As floodwaters from the swollen River Thames crept closer to the walls of Myles Allen’s south Oxford home in the United Kingdom, he was thinking about climate change—and if scientists could figure out if it was affecting the climbing water outside.

It was January 2003, and as Allen—a climate expert at the University of Oxford—monitored the rising waters from the safety of his house, a voice on the radio was telling him that it couldn’t be done. Sure, the flood was the type of event likely to be made more frequent by global warming, the representative of the United Kingdom’s Met Office said on the show. But ascertaining anything more concrete was out of reach.

At the time, the Thames River Basin had seen some of its greatest rainfall in decades, and by early January, the flow in some parts of the river was the highest it had been since 1947.

But the radio voice added that it would be “impossible to attribute this particular event [floods in southern England] to past emissions of greenhouse gases,” said Allen in a commentary published in Nature shortly thereafter.

In 2003, that was the predominant view in the scientific community: While climate change surely has a significant effect on the weather, there was no way to determine its exact influence on any individual event. There are just too many other factors affecting the weather, including all sorts of natural climate variations.

But Allen wasn’t so sure.

“At the time, everybody was saying, ‘Well, you can’t attribute a single event to climate change,'” he said in an interview with E&E News. “And this prompted me to ask, ‘Why not?'”

So he drafted his commentary as the floodwaters inched closer to his kitchen door.
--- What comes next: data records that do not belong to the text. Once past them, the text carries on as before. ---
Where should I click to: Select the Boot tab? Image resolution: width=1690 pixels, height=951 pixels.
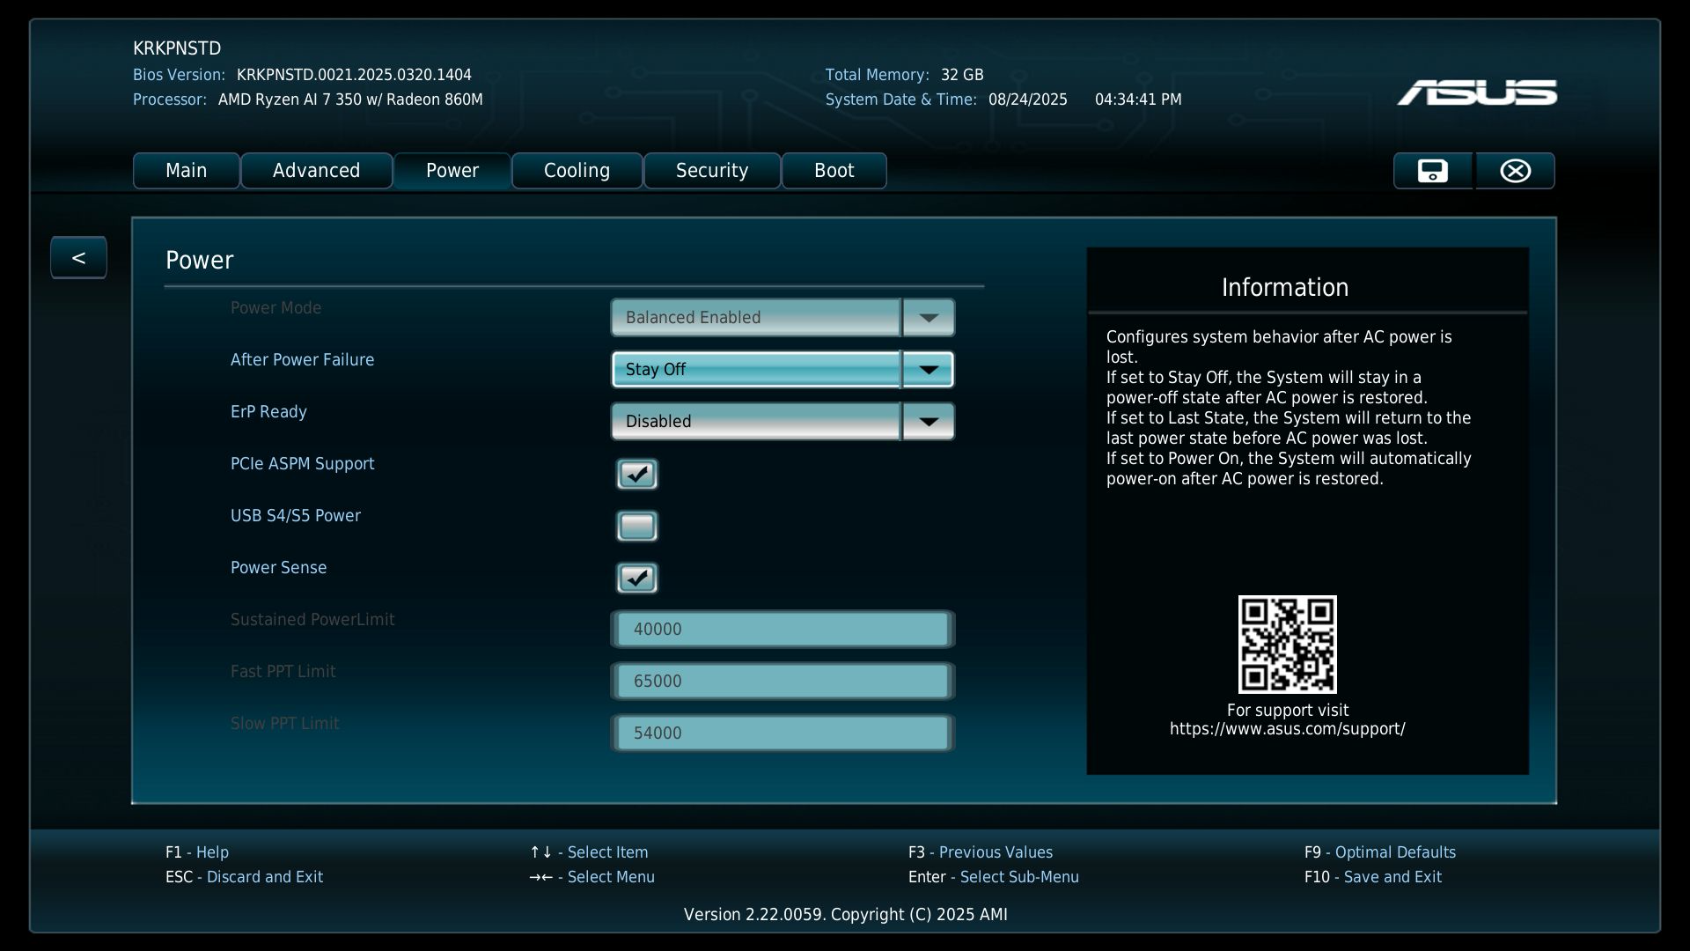834,171
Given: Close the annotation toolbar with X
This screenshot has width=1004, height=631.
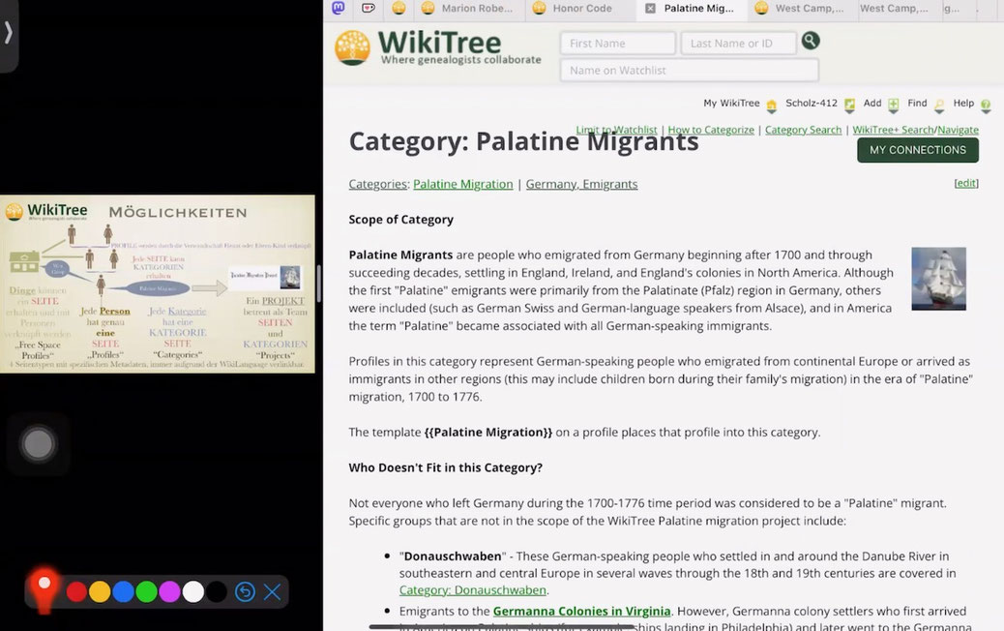Looking at the screenshot, I should [x=273, y=591].
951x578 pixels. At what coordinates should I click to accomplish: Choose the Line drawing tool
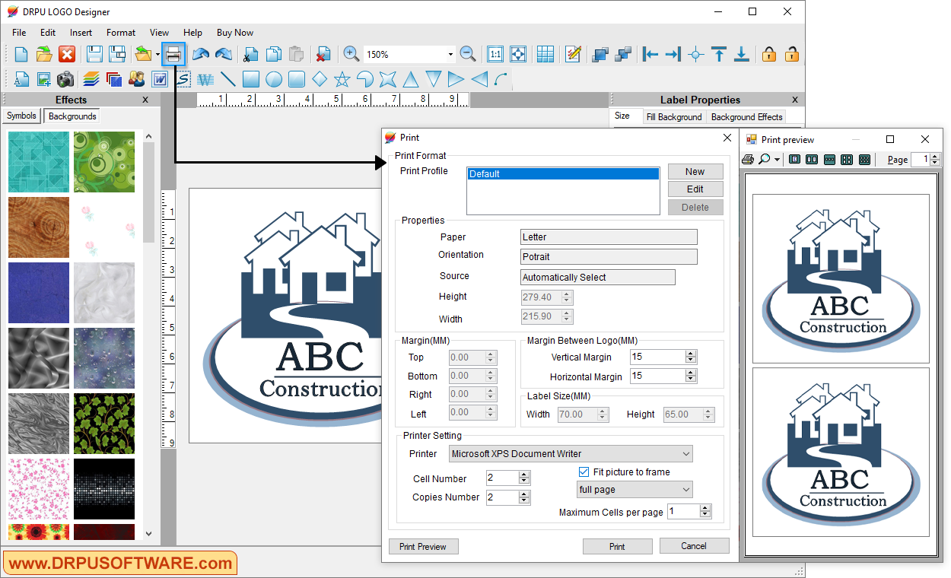click(228, 78)
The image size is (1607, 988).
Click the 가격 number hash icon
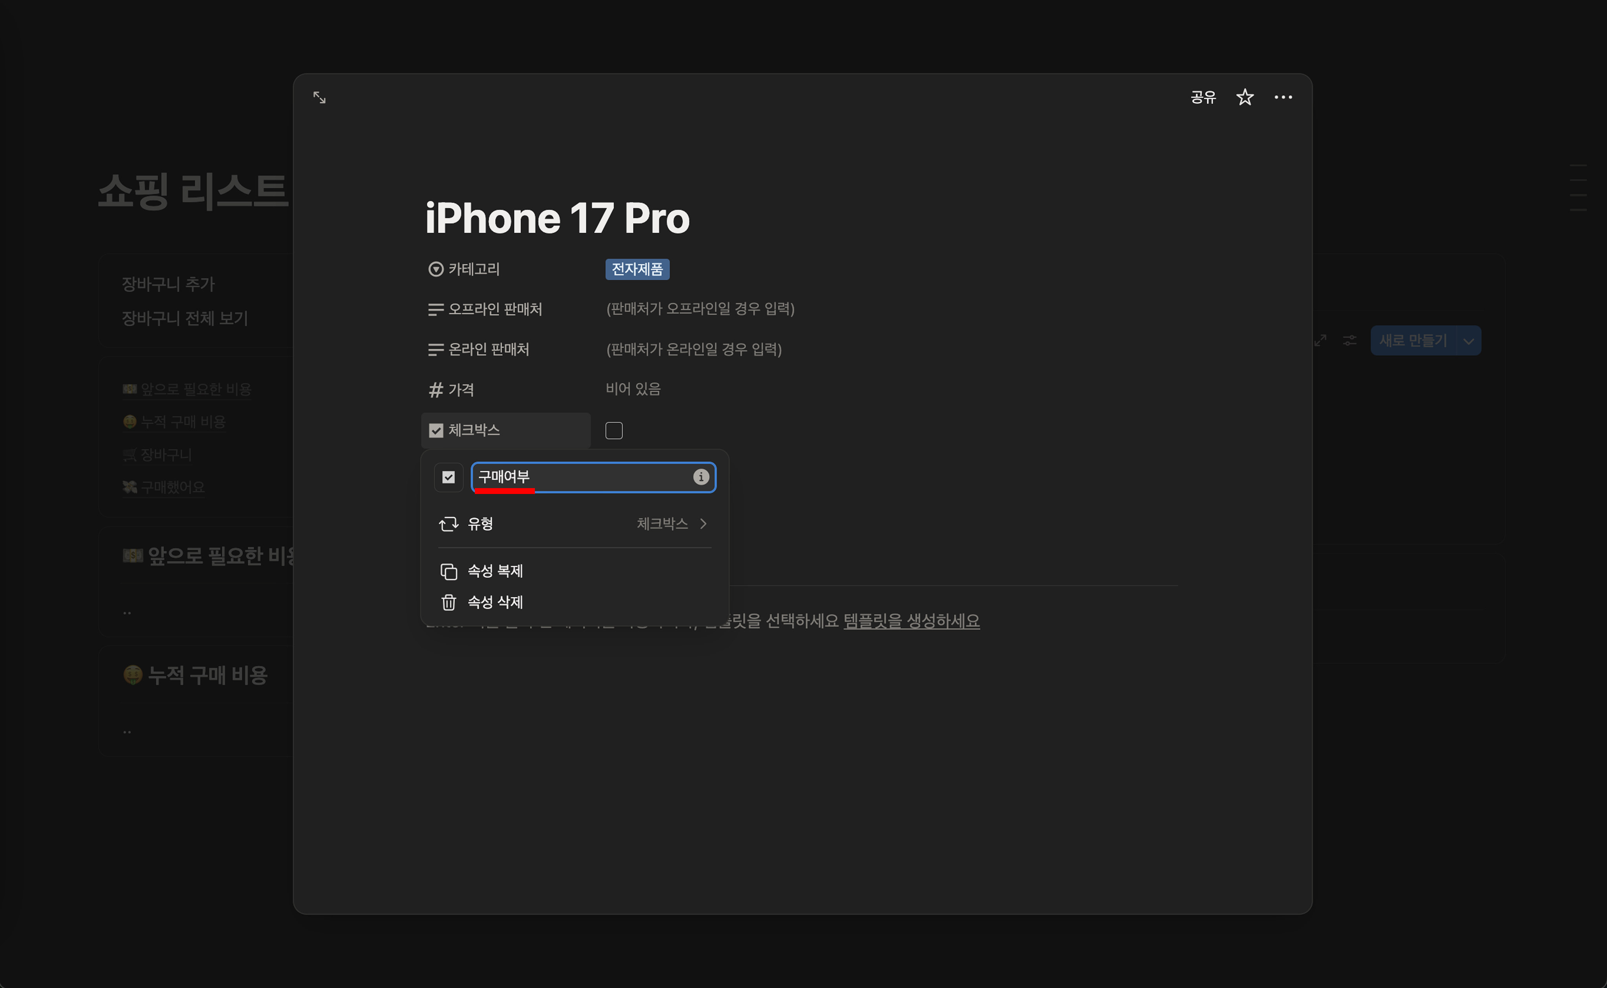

He wrote that it might not always be impossible to attribute extreme weather events to climate change—just “simply impossible at present, given our current state of understanding of the climate system.” And if researchers were ever able to make that breakthrough, he mused, the science could potentially influence the public’s ability to blame greenhouse gas emitters for the damages caused by climate-related events.

His hunch held true. Nearly 15 years later, extreme event attribution not only is possible, but is one of the most rapidly expanding subfields of climate science.

“The public stance of the scientific community about individual event attribution in the year 2000 is that it’s not something that science does,” said Noah Diffenbaugh, a Stanford University climate scientist and attribution expert. “And so to go from that to now, that you’ll find a paper every week … that’s why we say there’s been an explosion of research. It’s gone from zero to 60, basically.”

Over the last few years, dozens of studies have investigated the influence of climate change on events ranging from the Russian heat wave of 2010 to the California drought, evaluating the extent to which global warming has made them more severe or more likely to occur.

The Bulletin of the American Meteorological Society now issues a special report each year assessing the impact of climate change on the previous year’s extreme events. Interest in the field has grown so much that the National Academy of Sciences released an in-depth report last year evaluating the current state of the science and providing recommendations for its improvement.